God is love.  If you are not familiar with God defining love, this statement might be confusing.  The Bible tells us that God is perfect.  He is patient, good and righteous.  He is not loving…he is love.  The miracle of Christmas is from the great love He has for us.  “So we have come to know and to believe the love that God has for us. God is love, and whoever abides in love abides in God, and God abides in him.”  1 John 4:16.  

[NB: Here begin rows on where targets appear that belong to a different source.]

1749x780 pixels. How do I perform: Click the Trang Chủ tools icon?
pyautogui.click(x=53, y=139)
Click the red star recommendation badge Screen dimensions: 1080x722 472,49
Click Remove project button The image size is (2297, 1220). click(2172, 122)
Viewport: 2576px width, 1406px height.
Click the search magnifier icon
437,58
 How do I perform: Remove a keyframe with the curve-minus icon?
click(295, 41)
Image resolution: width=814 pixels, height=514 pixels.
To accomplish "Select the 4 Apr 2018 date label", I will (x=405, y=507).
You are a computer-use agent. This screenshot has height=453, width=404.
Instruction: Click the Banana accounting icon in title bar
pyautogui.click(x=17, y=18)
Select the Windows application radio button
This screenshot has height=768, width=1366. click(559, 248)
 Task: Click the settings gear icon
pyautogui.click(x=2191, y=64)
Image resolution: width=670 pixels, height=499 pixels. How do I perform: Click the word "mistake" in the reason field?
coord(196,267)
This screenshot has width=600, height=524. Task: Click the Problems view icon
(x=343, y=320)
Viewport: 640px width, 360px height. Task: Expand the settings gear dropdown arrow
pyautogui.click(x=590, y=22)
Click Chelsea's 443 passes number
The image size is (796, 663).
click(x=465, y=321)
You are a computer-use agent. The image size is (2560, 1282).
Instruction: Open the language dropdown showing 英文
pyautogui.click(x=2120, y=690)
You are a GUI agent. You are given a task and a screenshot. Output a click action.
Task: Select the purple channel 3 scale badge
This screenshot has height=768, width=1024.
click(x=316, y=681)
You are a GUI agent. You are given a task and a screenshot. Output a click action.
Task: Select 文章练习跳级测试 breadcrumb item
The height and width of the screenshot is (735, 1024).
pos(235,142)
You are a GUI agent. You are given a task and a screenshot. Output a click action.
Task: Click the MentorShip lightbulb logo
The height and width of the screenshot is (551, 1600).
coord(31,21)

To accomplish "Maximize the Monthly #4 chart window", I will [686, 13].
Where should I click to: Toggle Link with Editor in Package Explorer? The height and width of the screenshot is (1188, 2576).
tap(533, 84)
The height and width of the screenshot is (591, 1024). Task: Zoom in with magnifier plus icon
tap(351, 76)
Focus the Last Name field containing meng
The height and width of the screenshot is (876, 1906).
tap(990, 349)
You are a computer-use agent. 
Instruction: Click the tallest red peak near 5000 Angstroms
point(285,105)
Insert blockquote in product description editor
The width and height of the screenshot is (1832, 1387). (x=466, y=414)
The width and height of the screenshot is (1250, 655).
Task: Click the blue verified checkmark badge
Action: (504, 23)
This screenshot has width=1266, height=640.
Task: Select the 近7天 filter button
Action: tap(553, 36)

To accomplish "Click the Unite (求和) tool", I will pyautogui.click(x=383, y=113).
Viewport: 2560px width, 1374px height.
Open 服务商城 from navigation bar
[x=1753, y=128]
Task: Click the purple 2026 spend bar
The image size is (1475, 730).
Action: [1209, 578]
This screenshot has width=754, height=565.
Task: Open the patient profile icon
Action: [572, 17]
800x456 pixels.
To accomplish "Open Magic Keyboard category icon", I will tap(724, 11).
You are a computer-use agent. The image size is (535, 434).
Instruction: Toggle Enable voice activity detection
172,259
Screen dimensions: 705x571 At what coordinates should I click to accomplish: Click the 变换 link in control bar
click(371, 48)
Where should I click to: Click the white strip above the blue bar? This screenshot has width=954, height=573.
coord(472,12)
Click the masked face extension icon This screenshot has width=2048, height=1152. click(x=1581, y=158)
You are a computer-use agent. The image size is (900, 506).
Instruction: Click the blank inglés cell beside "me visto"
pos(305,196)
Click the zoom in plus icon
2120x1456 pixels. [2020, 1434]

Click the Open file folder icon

To show us, Jesus came to show us God’s love.  We all are separated from God by sin because only He is perfect.  We couldn’t fix our relationship with Him because it wasn’t possible and He knew it.  He knew He had to intervene by sending Jesus.  This was the only way we could receive salvation.  Christmas is the time of year we remember Jesus’s arrival.  “but God shows his love for us in that while we were still sinners, Christ died for us.”  Romans 5:8

Because of Jesus, we can show God’s love to others.  As we have talked in previous weeks, it’s easy to get caught up in the gift giving aspect.  But what this time of year should tell us is to love others as God has loved us.  We need to be ready to love those who feel alone or discouraged.  It’s the time of year where we encourage others to experience the gift we all received from God.  “We love because he first loved us.”1 John 4:19

Lastly, God’s love is eternal.  This season, if you are hurting, it is most likely over rejection, bitterness or heartbreak.  God will never let you down.  He will never break a promise, lessen His love or let you go.  God gave us Jesus which is HUGE.  Do you think if someone gave you their only Son would revoke their love from you?  Nope.  THIS is something we can all rejoice in this Christmas and all throughout the year!  “So now faith, hope, and love abide, these three; but the greatest of these is love.”  1 Corinthians 13:13

So friends, this holiday season, remember those who need extra love.  I know some say they don’t want or need love, but you know they are hurting.  If you feel like you can’t show them love by inviting them over or giving them a meal, then just pray for them.  You don’t have to tell them OR maybe you do want to tell them.  If you are someone who is hurting this season and you need/want to feel God’s love, please come to our service tomorrow night at 6pm.  It’s always short and we don’t care what you wear!  What I can promise you is people will be smiling and happy.  We will introduce ourselves but we won’t be annoying, I promise!  If you want to sit next to me, I always sit on the right side as you walk in.  I am a little more than halfway up and I sit on the vent.  🙂  It’s my unofficial assigned seat.  No matter what, please come and feel His love this season.